Task item
Reproduce exactly the line with "Image resolution: width=1130" and the lines after it. Stop at the last line of the data and include nothing else.

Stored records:

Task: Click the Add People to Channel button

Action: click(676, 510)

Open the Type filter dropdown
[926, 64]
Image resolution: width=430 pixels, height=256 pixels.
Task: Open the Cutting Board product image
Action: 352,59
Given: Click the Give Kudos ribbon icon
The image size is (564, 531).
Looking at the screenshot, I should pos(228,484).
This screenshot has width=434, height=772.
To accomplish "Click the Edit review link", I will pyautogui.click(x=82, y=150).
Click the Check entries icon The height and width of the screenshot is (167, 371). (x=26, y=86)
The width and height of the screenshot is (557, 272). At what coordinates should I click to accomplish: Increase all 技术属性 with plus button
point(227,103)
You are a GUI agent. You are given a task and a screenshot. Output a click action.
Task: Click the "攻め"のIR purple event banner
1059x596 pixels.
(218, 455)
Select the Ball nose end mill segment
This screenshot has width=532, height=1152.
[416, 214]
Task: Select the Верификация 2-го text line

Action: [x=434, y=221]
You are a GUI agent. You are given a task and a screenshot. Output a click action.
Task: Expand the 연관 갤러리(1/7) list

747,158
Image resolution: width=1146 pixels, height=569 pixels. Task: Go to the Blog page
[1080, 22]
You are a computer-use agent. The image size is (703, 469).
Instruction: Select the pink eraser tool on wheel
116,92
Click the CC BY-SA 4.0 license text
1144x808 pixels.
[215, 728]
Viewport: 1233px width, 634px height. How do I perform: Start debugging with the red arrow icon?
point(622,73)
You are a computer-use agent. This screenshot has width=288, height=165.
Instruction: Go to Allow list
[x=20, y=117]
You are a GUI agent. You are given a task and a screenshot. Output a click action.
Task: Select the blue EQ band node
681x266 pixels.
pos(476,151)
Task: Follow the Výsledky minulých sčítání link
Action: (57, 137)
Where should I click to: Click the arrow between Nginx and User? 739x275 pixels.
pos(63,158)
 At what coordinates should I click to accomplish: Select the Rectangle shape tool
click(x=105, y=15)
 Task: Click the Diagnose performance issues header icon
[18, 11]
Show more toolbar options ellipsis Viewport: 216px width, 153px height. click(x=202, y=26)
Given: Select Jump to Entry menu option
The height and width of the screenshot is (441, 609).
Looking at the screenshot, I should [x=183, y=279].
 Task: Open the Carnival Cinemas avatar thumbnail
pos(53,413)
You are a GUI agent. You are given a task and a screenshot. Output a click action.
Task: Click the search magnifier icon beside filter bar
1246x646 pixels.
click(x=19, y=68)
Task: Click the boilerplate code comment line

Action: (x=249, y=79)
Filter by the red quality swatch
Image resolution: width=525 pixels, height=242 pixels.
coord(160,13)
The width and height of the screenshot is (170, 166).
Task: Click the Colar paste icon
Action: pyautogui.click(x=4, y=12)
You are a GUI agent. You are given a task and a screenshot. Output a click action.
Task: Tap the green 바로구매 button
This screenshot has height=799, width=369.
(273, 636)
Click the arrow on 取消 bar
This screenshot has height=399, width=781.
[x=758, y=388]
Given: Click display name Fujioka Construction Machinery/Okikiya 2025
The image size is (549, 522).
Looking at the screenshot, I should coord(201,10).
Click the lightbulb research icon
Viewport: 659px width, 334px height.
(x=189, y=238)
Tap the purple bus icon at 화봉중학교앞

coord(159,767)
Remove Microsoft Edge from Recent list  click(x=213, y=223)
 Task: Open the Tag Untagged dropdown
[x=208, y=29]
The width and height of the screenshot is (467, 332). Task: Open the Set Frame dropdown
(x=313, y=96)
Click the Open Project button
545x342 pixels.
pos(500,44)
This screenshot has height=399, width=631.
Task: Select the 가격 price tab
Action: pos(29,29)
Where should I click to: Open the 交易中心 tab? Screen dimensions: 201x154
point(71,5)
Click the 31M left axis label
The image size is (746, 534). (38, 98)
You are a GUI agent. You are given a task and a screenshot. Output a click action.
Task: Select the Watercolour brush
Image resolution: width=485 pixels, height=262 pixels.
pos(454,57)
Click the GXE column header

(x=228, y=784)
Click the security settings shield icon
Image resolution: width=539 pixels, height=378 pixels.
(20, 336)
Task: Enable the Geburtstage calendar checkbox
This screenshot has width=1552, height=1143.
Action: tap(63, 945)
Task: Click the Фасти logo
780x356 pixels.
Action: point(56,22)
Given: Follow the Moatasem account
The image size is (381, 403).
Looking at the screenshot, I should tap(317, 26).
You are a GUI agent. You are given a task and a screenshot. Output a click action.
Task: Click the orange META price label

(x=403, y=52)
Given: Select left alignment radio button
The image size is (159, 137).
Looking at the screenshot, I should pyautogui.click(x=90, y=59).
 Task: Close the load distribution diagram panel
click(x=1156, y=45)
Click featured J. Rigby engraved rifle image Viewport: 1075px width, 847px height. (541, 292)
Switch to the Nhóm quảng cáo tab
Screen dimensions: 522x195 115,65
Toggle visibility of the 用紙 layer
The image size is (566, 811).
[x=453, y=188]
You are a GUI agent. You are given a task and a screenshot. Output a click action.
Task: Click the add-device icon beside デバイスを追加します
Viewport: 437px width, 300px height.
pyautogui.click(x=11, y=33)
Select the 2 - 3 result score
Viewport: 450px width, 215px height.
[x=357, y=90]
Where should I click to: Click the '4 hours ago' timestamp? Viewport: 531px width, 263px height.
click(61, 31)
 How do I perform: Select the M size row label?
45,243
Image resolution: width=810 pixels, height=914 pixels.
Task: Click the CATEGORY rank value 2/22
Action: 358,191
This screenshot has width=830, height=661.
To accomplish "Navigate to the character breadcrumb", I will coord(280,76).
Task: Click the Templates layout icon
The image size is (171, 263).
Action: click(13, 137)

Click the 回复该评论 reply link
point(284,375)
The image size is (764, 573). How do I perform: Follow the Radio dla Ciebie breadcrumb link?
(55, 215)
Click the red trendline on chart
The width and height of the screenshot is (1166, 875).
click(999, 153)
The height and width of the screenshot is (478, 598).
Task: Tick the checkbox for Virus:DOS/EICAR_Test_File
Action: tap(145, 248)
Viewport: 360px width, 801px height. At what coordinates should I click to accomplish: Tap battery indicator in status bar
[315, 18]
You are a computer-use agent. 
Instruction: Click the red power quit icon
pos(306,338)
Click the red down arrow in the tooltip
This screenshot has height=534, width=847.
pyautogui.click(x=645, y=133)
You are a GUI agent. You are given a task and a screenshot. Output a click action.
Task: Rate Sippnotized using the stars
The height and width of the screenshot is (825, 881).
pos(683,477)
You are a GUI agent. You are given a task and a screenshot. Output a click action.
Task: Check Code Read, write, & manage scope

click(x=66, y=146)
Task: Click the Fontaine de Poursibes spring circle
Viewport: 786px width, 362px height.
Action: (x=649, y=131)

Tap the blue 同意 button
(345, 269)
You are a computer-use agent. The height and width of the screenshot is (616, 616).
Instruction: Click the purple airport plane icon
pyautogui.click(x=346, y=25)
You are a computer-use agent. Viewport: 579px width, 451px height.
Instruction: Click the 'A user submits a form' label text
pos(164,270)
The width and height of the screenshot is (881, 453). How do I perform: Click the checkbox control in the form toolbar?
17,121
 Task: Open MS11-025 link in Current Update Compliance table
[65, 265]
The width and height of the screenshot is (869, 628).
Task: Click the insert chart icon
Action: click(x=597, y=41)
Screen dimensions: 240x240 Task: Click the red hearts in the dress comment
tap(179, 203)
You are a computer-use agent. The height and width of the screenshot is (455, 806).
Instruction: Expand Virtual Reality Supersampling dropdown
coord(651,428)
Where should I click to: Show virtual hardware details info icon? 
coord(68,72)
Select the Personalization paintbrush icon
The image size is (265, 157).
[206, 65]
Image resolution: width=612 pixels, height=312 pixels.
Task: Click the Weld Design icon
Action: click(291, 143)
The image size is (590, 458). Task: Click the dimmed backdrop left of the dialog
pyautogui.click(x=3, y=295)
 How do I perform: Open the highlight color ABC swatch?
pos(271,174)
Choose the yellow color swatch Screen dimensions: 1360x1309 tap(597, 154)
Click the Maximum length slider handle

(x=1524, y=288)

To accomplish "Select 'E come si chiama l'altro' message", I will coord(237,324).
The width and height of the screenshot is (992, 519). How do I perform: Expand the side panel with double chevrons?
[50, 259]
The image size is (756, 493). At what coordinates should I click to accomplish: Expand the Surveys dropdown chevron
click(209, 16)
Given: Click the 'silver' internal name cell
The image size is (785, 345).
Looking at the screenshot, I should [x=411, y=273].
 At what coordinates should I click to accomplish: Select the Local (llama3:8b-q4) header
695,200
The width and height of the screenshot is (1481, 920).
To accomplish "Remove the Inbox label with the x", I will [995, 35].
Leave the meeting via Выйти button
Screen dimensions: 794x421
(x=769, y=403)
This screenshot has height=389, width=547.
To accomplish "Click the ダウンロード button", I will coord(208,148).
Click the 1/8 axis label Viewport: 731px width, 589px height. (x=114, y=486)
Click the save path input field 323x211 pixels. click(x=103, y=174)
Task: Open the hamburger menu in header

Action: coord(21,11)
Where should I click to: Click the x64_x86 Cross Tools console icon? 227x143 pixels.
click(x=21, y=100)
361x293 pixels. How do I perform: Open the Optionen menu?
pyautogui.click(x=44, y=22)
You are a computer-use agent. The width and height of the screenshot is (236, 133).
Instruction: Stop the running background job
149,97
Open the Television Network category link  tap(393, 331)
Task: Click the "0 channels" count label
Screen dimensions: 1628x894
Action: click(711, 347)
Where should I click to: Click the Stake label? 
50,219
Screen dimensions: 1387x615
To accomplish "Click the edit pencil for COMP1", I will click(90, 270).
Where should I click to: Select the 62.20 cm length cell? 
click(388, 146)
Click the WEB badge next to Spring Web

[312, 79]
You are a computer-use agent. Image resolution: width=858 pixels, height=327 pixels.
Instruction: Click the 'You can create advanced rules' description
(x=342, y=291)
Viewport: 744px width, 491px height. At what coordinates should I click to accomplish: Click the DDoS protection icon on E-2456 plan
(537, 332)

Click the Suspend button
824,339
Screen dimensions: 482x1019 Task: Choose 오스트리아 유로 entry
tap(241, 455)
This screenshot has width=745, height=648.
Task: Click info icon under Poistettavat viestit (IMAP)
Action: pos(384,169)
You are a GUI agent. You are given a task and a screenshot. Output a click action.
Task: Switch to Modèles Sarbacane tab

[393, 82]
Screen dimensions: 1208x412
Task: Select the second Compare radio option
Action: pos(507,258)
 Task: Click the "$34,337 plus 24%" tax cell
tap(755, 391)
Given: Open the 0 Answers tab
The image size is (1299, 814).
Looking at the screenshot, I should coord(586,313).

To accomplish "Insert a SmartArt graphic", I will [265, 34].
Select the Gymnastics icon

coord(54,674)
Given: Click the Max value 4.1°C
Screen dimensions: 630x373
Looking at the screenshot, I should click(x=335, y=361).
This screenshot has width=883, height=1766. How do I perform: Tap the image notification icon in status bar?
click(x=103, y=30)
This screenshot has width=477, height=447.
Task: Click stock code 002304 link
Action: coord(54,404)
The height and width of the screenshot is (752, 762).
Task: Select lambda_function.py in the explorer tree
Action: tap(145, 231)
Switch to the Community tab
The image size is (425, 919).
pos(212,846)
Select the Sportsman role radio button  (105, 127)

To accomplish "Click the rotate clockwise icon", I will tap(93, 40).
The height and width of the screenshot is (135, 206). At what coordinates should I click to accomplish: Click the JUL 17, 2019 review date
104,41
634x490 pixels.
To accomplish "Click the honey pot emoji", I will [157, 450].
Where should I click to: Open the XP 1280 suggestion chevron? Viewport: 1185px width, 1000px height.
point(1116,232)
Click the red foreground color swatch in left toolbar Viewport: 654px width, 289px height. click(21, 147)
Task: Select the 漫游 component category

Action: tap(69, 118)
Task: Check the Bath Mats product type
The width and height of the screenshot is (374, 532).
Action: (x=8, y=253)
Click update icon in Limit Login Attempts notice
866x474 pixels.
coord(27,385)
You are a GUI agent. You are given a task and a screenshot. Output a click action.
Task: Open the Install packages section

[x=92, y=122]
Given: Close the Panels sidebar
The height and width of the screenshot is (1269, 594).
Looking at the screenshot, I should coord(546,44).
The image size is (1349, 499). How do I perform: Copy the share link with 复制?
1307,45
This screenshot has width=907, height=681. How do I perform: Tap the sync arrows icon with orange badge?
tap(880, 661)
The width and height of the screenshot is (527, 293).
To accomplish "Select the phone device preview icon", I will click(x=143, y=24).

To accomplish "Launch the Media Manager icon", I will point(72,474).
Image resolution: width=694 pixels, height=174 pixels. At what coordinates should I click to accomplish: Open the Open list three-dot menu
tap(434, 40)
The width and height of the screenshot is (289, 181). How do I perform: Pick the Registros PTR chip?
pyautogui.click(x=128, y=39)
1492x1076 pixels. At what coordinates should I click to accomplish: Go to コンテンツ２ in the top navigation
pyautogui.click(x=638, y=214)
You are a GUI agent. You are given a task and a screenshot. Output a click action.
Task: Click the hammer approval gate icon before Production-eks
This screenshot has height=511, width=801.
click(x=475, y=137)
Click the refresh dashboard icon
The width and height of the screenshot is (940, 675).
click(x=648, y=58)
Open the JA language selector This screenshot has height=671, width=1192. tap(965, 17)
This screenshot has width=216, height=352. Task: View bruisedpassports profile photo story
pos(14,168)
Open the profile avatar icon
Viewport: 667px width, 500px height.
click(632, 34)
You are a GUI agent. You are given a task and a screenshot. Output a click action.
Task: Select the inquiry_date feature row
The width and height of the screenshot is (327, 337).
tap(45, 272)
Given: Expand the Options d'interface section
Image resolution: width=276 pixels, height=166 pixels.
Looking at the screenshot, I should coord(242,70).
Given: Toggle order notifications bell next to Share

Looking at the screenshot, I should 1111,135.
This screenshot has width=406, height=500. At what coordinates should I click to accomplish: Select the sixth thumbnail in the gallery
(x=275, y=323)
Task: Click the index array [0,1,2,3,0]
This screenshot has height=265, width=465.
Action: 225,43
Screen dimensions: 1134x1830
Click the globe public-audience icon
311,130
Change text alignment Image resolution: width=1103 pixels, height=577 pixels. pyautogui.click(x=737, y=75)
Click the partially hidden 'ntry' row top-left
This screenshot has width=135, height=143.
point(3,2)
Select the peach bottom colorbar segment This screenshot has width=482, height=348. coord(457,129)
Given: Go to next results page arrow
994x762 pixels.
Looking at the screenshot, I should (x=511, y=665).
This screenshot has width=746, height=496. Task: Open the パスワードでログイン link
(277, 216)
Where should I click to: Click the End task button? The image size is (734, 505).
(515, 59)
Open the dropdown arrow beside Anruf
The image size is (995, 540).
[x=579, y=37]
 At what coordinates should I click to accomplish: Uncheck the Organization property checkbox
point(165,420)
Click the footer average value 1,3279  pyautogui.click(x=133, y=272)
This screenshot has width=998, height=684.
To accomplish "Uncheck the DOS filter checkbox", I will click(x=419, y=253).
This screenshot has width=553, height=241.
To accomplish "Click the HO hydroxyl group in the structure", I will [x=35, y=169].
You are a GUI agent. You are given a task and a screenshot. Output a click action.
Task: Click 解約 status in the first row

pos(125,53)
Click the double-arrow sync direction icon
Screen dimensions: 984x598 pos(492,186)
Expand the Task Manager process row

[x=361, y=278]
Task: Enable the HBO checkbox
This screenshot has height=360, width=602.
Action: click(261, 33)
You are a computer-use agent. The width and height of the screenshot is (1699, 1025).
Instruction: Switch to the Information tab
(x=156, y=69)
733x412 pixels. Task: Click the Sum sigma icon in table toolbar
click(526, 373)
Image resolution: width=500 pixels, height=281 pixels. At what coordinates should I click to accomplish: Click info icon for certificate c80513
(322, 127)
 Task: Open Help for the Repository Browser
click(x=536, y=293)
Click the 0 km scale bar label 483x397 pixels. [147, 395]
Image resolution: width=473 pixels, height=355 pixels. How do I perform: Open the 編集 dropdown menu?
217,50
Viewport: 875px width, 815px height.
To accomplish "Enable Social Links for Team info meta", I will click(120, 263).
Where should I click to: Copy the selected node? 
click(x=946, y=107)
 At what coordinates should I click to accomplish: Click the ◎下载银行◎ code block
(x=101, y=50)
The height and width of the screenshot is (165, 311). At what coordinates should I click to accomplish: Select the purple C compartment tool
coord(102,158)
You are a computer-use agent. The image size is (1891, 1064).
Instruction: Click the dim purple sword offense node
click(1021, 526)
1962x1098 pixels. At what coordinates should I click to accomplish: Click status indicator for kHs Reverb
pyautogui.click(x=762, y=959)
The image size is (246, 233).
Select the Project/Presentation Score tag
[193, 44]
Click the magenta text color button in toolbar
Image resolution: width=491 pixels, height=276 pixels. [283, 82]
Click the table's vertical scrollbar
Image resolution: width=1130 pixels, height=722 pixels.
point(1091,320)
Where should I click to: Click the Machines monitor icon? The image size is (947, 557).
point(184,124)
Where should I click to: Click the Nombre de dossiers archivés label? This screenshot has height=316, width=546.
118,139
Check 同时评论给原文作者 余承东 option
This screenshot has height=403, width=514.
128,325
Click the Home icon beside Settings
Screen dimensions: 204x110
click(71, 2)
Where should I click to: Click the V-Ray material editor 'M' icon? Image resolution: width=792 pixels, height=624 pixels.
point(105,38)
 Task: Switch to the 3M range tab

Output
Image resolution: width=1130 pixels, height=722 pixels.
point(1091,320)
Where should I click to: Click the Machines monitor icon? The image size is (947, 557).
point(184,124)
Where should I click to: Click the Nombre de dossiers archivés label? This screenshot has height=316, width=546.
118,139
Check 同时评论给原文作者 余承东 option
This screenshot has height=403, width=514.
128,325
Click the Home icon beside Settings
Screen dimensions: 204x110
click(71, 2)
Where should I click to: Click the V-Ray material editor 'M' icon? Image resolution: width=792 pixels, height=624 pixels.
point(105,38)
 Task: Switch to the 3M range tab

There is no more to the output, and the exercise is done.